Presidential candidate Donald Trump may be in position to win over lots of Hispanic voters, at least those voters who lean Republican, in a rejection of conventional wisdom.
The GOP front-runner who just won big in New Hampshire, and who does not use a teleprompter in favor of risky stream-of-consciousness riffs, alienated many Americans and some constituencies in his June 2015 controversial presidential announcement from Trump Tower when he claimed that “The U.S. has become a dumping ground for everybody else’s problems…When Mexico sends its people, they’re not sending their best…They’re sending people that have lots of problems, and they’re bringing those problems with us. They’re bringing drugs. They’re bringing crime. They’re rapists. And some, I assume, are good people.”

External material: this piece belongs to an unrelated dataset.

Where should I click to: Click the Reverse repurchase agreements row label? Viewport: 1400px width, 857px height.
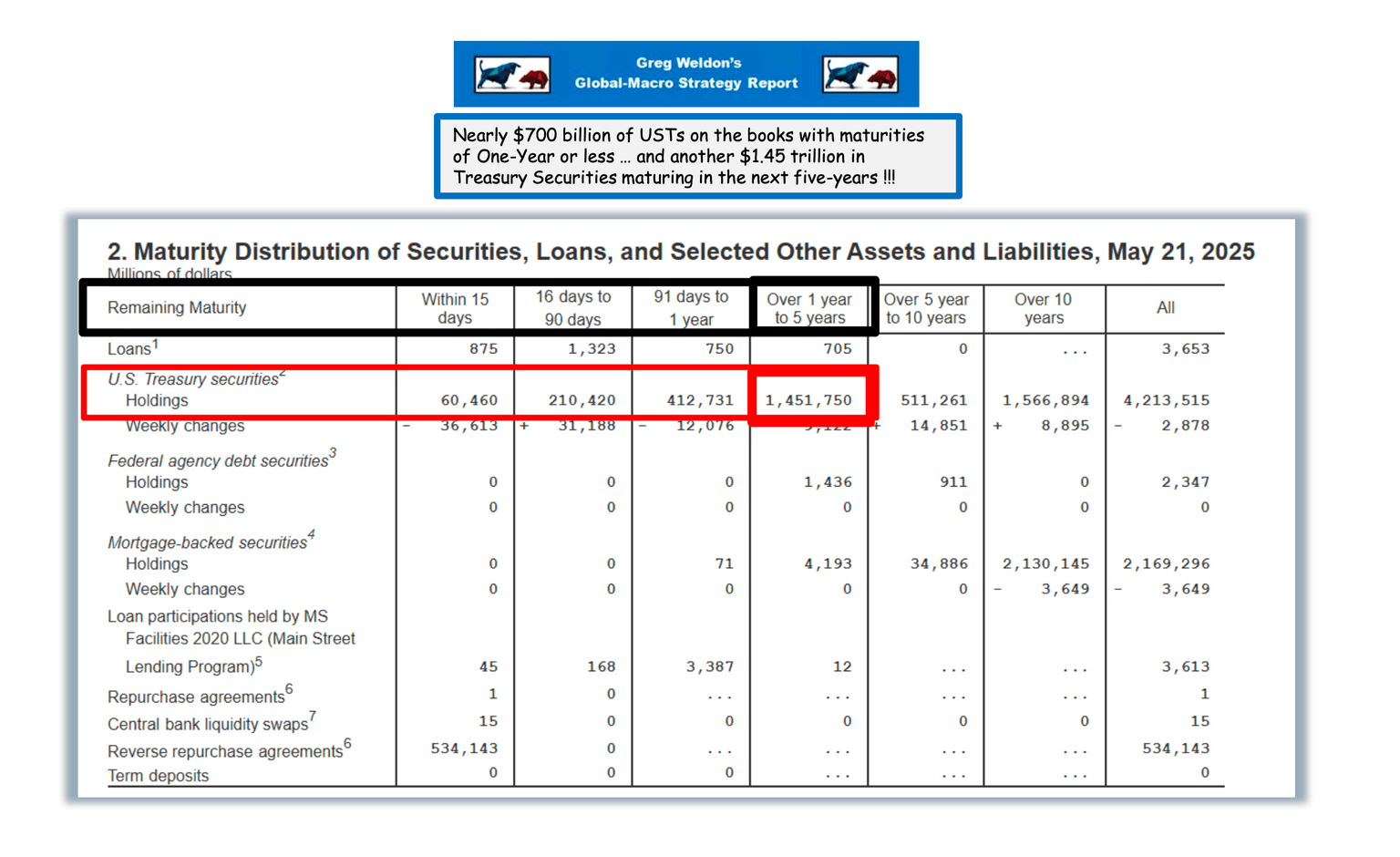[230, 750]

Trump was apparently referring to drug smugglers and human traffickers, but that unarticulated or poorly articulated message was lost in the subsequent condemnations of his remarks as racist.
Among other proposals related to illegal immigration, Trump favors stepped up deportation on a massive scale, building a “beautiful” wall (with a door) at the U.S. southern border that Mexico will pay for, hiring more Border Patrol and Immigration and Customs Enforcement agents, expediting the removal of criminal aliens, and prohibiting sanctuary cities. The Washington Post previously reported that “certain specific policies in the Trump plan receive widespread public support.”
Trump also wants to temporarily ban Muslim immigration from overseas into the U.S. until authorities conduct a full security assessment.
In his raucous campaign rallies and in TV interviews, the brash New York real estate mogul has repeatedly vowed based on his job-creation message among other things to carry the Hispanic vote in the November 2016 general election should he win the Republican nomination.
In a survey last fall presumably focusing on legal immigration, Gallup Poll data revealed that two-thirds of U.S. Hispanic residents (whether born in America or elsewhere) agree that immigration should either be kept at present levels or even decreased. However, as Breitbart News observed, Gallup seemed to have buried the lede. “Sixty-four percent of each group of Hispanics want migration to be reduced or leveled, said Gallup, which released the report under a misleading headline, ‘U.S. Support for Increased Immigration Up to 25%.'”
Although that was a long time ago especially in political terms, a Survey USA Labor Day 2015 poll suggested that Donald Trump could win about 31 percent of the Hispanic vote in a matchup with Hillary Clinton (29 percent if Bernie Sanders is the opponent).
In a new poll, Trump currently receives the backing of 38 percent of Hispanic Republicans, the New York Post reported.
According to the Reuters national polling data compiled on a daily basis, Donald Trump currently leads Texas Senator Ted Cruz, his nearest rival, by about 40 percent to 19 percent. In South Carolina and going into tonight’s high-stakes GOP debate in Greenville, Trump is ahead by 17 percent based on the Real Clear Politics average.
The South Carolina primary is scheduled for Saturday, February 20.
In a Daily Beast column, influential columnist Ruben Navarrette Jr. warns that it is a mistake to assume that the Latino electorate (at least those leaning Republican) is monolithic, as some political pundits would like everyone to believe.
“…it is in the Mexican-American community in the Southwest where you are most likely to find Latinos lining up with Trump. They’re in red states like Texas and Arizona, and the battleground state of Colorado. There’s a lot they like about Trump, including his independence, plainspokenness, success in business, and disdain for political correctness. They see him as strong and resolute, and not having to cater to moneyed interests since he is self-funding his campaign. And either they don’t buy the idea that he is anti-Mexican, or they don’t care…”
“As a Mexican-American, I can tell you that many Mexican-Americans think that Mexican immigrants who come to the United States illegally are taking advantage—of a porous border, of the social-services safety net, of loopholes in immigration law, and of an insatiable appetite among U.S. employers for cheap and dependable labor. And they’re not wrong about that.That’s a problem. Trump isn’t the solution. But there are some Latinos who give him credit for even starting the conversation.That’s a problem.”
Do you think that Donald Trump can win over a significant portion of the Hispanic vote in election 2016?